Théramène et Hippolyte surgissent au milieu du public et éteignent les
conversations. Leur irruption dans un clair-obscur estompe encore davantage la
rupture entre le hors-scène et le spectacle. Hippolyte conte les exploits
glorieux de son père qui ont bercé son enfance, assis sur une des marches des
travées de la salle du théâtre. Le dispositif bifrontal crée une sorte de huis
clos oppressant qui permet à chacun de voir autant que d’entendre
l’affrontement des personnages prisonniers dans l’arène. Aussi, l’abandon du
quatrième mur invisible de la salle à l’italienne impose aux interprètes une
tout autre gestuelle: les corps se meuvent sans plus veiller à être face aux
spectateurs et offrent des points de vue multiples en parcourant de manière
horizontale différents espaces délimités par les éclairages.

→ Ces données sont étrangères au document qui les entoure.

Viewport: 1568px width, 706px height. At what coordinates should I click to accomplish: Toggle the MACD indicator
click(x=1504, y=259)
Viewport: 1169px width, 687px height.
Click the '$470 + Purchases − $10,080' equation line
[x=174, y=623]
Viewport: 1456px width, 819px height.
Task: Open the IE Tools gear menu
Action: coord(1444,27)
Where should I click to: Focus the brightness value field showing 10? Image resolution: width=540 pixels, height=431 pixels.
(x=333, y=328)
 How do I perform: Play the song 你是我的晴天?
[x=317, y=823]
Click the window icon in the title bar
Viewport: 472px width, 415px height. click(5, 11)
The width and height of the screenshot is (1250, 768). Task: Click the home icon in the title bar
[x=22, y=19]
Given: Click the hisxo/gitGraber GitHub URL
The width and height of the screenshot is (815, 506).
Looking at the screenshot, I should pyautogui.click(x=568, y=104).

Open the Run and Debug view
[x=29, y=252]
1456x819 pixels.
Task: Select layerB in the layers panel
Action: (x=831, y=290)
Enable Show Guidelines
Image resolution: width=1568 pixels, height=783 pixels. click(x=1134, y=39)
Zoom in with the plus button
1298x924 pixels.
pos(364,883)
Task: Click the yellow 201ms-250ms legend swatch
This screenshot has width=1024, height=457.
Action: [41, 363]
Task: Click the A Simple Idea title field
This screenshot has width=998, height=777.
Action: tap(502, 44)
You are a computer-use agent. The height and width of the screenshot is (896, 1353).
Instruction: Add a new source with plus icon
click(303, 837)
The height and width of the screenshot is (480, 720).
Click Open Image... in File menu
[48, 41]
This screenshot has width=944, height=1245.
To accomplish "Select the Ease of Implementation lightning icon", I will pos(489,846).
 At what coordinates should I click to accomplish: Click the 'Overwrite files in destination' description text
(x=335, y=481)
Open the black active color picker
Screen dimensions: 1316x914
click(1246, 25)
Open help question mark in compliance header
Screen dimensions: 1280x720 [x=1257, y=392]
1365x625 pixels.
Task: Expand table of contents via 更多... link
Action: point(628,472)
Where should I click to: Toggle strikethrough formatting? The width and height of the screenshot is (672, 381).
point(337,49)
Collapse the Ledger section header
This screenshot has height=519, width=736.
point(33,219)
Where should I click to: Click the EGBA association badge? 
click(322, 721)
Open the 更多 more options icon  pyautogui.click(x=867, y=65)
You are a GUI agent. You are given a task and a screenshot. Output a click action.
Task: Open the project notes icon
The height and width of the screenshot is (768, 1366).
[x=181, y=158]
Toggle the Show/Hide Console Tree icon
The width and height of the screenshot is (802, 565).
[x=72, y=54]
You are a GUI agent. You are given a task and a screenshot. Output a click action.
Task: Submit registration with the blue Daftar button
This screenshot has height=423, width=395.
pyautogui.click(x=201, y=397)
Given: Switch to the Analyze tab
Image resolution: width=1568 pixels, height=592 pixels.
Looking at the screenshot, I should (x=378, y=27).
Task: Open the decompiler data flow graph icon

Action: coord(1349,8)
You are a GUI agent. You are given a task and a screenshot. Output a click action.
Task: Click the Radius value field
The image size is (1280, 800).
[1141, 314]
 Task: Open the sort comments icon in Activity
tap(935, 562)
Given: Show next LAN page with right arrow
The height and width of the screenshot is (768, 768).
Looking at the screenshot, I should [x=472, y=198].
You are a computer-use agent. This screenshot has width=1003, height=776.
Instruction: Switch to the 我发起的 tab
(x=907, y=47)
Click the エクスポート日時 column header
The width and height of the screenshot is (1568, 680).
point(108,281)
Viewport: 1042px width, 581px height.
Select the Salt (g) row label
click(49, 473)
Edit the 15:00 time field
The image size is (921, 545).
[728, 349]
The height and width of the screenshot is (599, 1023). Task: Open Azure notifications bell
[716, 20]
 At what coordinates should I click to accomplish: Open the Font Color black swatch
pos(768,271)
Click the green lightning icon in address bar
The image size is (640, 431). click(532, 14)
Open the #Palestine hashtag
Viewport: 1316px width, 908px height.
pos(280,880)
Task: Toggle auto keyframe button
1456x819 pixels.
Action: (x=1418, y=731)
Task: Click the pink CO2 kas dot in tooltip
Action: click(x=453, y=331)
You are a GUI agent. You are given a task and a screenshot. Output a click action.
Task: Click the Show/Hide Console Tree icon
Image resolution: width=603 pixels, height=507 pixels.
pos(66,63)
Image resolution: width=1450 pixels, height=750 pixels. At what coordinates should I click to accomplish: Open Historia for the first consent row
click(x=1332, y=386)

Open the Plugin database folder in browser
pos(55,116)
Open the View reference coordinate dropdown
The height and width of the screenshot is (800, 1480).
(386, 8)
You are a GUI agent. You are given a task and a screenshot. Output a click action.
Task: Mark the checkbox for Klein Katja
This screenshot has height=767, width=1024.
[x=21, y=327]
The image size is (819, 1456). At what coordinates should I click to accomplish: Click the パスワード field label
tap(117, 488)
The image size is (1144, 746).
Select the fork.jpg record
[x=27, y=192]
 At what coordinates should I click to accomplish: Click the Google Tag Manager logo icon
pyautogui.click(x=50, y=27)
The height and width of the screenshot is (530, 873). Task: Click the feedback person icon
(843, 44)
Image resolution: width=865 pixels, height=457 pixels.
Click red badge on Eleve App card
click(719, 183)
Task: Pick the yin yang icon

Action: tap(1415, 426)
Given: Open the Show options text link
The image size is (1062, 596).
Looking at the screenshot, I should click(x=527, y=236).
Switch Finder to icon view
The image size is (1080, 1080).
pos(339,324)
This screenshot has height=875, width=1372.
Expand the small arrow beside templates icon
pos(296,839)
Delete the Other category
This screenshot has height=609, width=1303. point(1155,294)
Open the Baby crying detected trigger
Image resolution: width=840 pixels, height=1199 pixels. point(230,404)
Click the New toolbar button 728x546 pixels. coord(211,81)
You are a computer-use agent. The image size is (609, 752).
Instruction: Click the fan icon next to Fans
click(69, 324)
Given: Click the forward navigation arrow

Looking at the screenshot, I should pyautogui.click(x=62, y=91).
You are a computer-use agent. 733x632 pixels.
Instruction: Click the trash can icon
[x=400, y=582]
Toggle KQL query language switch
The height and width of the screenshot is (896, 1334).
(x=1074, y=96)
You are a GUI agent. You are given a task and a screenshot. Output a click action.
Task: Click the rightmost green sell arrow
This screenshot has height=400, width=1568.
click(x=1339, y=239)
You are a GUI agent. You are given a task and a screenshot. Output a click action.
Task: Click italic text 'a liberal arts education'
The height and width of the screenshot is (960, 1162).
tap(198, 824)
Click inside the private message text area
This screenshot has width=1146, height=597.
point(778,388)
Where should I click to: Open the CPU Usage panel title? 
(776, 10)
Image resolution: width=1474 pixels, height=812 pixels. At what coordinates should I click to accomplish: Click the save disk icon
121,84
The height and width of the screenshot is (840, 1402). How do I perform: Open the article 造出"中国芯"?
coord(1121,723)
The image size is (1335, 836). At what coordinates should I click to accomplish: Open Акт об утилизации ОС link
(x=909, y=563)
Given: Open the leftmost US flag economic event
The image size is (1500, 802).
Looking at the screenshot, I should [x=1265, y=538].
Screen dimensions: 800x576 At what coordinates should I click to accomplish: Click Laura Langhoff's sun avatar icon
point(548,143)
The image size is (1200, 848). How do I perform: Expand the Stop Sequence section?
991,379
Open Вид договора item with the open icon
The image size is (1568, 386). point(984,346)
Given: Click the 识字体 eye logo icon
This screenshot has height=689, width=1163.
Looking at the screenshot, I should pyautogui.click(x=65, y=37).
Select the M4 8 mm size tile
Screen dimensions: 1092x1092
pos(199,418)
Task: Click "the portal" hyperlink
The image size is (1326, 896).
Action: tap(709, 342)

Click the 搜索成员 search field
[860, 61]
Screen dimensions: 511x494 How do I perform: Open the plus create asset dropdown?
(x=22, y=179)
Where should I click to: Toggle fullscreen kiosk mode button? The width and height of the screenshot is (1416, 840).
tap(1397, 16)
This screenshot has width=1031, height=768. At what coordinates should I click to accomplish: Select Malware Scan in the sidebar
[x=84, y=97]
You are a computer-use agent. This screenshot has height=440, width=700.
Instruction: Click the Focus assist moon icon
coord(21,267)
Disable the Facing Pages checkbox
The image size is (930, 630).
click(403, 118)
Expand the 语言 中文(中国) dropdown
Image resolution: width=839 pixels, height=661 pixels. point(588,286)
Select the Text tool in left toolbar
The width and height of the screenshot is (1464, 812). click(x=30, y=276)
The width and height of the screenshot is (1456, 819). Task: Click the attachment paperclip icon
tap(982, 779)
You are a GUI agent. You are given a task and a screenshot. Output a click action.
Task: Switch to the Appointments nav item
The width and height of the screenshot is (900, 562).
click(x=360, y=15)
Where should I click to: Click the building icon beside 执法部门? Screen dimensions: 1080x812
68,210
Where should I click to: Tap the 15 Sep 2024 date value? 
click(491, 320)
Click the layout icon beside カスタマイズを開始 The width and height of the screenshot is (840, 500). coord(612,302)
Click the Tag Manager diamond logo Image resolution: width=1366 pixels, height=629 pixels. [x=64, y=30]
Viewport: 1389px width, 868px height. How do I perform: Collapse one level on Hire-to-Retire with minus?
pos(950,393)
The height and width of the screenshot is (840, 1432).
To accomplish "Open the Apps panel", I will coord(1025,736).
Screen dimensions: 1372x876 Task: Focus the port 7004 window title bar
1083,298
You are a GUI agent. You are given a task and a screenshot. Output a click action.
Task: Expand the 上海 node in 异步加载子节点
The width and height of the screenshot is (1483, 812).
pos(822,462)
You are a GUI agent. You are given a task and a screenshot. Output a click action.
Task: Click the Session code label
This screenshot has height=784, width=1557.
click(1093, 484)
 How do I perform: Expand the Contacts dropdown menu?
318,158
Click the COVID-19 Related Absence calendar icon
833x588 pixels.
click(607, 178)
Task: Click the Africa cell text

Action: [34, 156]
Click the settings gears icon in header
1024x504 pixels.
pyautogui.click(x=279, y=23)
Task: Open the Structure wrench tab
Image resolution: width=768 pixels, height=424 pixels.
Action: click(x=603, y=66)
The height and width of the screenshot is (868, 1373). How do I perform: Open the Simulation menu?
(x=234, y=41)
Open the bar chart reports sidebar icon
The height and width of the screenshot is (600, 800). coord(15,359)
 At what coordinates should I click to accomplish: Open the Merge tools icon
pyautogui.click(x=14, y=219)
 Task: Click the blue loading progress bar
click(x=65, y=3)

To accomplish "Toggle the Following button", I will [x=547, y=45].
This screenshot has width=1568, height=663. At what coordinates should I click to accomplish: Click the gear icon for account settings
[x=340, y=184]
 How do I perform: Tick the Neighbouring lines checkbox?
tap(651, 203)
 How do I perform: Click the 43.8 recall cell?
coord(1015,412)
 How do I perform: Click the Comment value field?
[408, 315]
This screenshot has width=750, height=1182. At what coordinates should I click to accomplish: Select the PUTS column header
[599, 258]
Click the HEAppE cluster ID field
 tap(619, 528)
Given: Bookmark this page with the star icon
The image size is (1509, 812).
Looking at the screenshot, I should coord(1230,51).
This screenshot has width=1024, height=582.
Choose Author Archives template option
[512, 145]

Enfin, la scansion de l’alexandrin chère aux puristes est abandonnée au profit
d’une diction plus naturelle. Les hémistiches s’enchaînent sans césure et les
modalités exclamatives ou interrogatives retrouvent leur intonation spontanée.
Patrice Chéreau s’est d’ailleurs expliqué à plusieurs reprises sur ce sujet : «
Je suis archi contre le fait de faire entendre un arrêt à l’hémistiche, au bout
de la sixième syllabe. Et je suis archi contre un arrêt à chaque vers. Par
exemple, pour les fameux vers d’Oenone : "Vous le craignez. Osez l’accuser
la première/Du crime dont il vous veut charger aujourd’hui", on ne
comprend pas si on s’arrête à la rime. Mais si on ne s’arrête pas, j’entends le
projet monstrueux. » Il s’agit donc bien d’« entendre » des paroles
débarrassées de l’opacité rugueuse de la métrique. Ainsi, le morceau de
bravoure que constitue le récit de Théramène devient une intense déploration
qui bouleverse ses auditeurs.
On peut opposer cette volonté de créer une intimité avec le public à la célèbre
Phèdre de Vitez (1975) au théâtre d’Ivry. En effet, cette mise en scène
accusait au contraire la distance par le recours systématique à l’artifice, par
la restitution de l’univers du Grand Siècle dans le choix des costumes et du
décor. La comparaison des deux mises en scène peut amener les élèves à
réfléchir sur le sens de la catharsis et sur les conceptions de la fatalité que
ces choix des metteurs en scène infléchissent.
La répression du désir
Quel rôle joue le corps dans cette mise
en scène ? Analysez l’expression du désir en vous appuyant sur la gestuelle de
Phèdre dans les scènes I, 3 et II, 5. Puis montrez la contradiction du désir
dans la gestuelle d’Hippolyte, d’Aricie et de Thésée dans les scènes II, 3 et
5, et IV, 2.
Les personnages ne sont plus livrés aux dieux mais aux désirs amoureux qu’ils
répriment. La passion qui est présentée comme une lutte entre l’instinct et la
culpabilité émane donc du corps et se manifeste par le corps. Les hommes qui
ont le torse nu sous leur veste aiguisent le désir des femmes en montrant et
dissimulant leur corps à la fois. Phèdre quitte à regret son antre noire qui
renferme l’interdit et paraît ployée, prostrée, honteuse de venir à la lumière.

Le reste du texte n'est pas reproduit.